PharmExec Blog

What Happens When the Pharmaceutical Supply Chain Goes Global?

A report by PwC on managing the global supply chain—based on a survey of industry  executives around the globe—provides a road map for achieving real-time control over the supply chain, as well as a call to action for better collaboration with suppliers, distributors, shippers and regulators.

Global pharmaceutical outsourcing has become increasingly prevalent, but is creating a complex and risky supply chain environment that has pharmaceutical and life sciences executives on high alert, according to a major study co-sponsored by PwC and published by Axendia, a life science and healthcare analyst firm. In the report, 50 percent of pharmaceutical and life sciences executives surveyed said they see raw materials sourced outside of the US as the greatest vulnerability to the supply chain, and 61 percent view contaminated or nonconforming raw materials as the top threat in the next five years.

According to the report, titled “Achieving Global Supply Chain Visibility, Control & Collaboration in Life Sciences: Business Imperative, Regulatory Necessity,” the emerging economies of China, India, Mexico, and Brazil are becoming the most attractive places in which to sell medicines. In the drive to lower costs, these countries also are playing a more prominent role in the manufacturing and sourcing process. Yet, outsourcing drug development to manufacturers in developing nations carries significant operational risks. Moreover, it is more difficult to manufacture and distribute biologics, which are more sensitive to the elements, than chemical entities. Against this backdrop, Axendia’s survey of 112 industry executives from pharmaceuticals, medical devices, and biotechnology companies around the globe found:

• Ninety-four percent said global product sales outside of the US will be increasing in the next few years, while 78 percent said global sourcing outside of the US will be increasing, followed by 76 percent who said their global manufacturing outside of the US will be increasing.

• Threats that were considered limited or small scale as few as 10 years ago, such as drug counterfeiting and illegal product diversions, are becoming major concerns, with 44 percent and 35 percent of industry executives, respectively, citing them as business risks in the next five years.

• Visibility into the supply chain is primarily based on “snapshots in time,” with little sharing of common practices and information.
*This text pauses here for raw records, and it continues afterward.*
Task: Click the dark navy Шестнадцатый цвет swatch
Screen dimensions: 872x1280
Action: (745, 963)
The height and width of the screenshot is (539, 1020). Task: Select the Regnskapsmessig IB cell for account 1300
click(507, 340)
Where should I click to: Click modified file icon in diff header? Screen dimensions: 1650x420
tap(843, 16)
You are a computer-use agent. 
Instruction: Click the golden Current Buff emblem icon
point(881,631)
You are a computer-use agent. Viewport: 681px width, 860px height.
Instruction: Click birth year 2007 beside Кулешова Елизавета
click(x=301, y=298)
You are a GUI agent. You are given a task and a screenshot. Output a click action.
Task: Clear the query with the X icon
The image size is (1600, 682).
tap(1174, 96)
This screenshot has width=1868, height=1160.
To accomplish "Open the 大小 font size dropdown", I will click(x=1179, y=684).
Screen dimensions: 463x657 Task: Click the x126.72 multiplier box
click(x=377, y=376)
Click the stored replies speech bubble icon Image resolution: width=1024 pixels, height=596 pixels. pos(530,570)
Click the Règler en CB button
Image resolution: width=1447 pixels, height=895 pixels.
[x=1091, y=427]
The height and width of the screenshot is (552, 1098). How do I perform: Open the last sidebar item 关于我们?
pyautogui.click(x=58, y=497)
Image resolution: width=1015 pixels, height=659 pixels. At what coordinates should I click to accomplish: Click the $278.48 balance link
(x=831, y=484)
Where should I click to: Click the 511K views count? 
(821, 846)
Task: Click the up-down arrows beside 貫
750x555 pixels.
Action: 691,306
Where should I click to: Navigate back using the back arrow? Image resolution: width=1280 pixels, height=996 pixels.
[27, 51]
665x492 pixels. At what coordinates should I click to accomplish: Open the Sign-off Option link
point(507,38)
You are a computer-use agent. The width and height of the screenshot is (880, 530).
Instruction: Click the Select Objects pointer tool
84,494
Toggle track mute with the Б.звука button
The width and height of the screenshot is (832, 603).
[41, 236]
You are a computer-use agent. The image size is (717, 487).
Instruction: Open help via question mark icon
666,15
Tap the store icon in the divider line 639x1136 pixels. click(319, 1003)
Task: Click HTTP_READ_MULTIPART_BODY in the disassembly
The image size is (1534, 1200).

Seventy-seven percent of industry executives stated that the primary method used to gain visibility into their suppliers’ practices is a periodic audit. Only 25 percent stated that they share common practices and information with suppliers and only 3 percent have access to suppliers’ data in real time.

• When asked about their ability to gain global visibility into the supply chain, including accessing data from multiple locations and sites to provide a global view, 66 percent said although they can do it, the procedures are still primitive; most need to manually aggregate the data.

• Nearly 60 percent of industry executives said they are concerned about the willingness of suppliers to provide information to address regulatory requirements, and 44 percent are concerned about their distributors’ willingness to provide information required to meet these requirements.

• The availability of track and trace technology to enable the industry to gain better control over the supply chain exists today. However, industry executives identified four hurdles to implementing such technology: cost, difficulty of implementation; lack of industry standards, and lack of regulatory requirement and guidance.

• Industry executives said their preferred method for creating best practices around standards and guidance is through industry consortium, such as the Pharmaceutical Supply Chain Initiative, the Experimental Physics and Industrial Control System, and the Rx-360 consortium.

According to the report, these forces are driving the industry to develop a supply chain that is more extended, globally dispersed, and virtual. However, the ability to control the safety, efficacy, and effectiveness of products will continue to be a challenge until the industry implements systems that can provide real-time, global visibility into the supply chain, including practices and information from suppliers, distributors, shippers, and contract manufacturers.

“With manufacturing, sourcing, and the sale of medical products expected to increase dramatically in the emerging markets, the geographical
expansion of the supply chain will make it more difficult to manage, as will the industry’s changing product mix,” says Wynn Bailey, Pharmaceutical and Life Sciences Advisory Services Partner, PwC.  “In order to meet the demands of globalization, the pharmaceutical supply chain will need to become much more flexible, with different manufacturing routes and distribution channels for different kinds of products. Companies will need to implement new strategies, processes, and technology to proactively reduce and control risks.”

Because of the size and complexity of global supply chains, the most cost-effective option to oversee them end to end involves the sharing of information to facilitate the safety, efficacy, and effectiveness of products.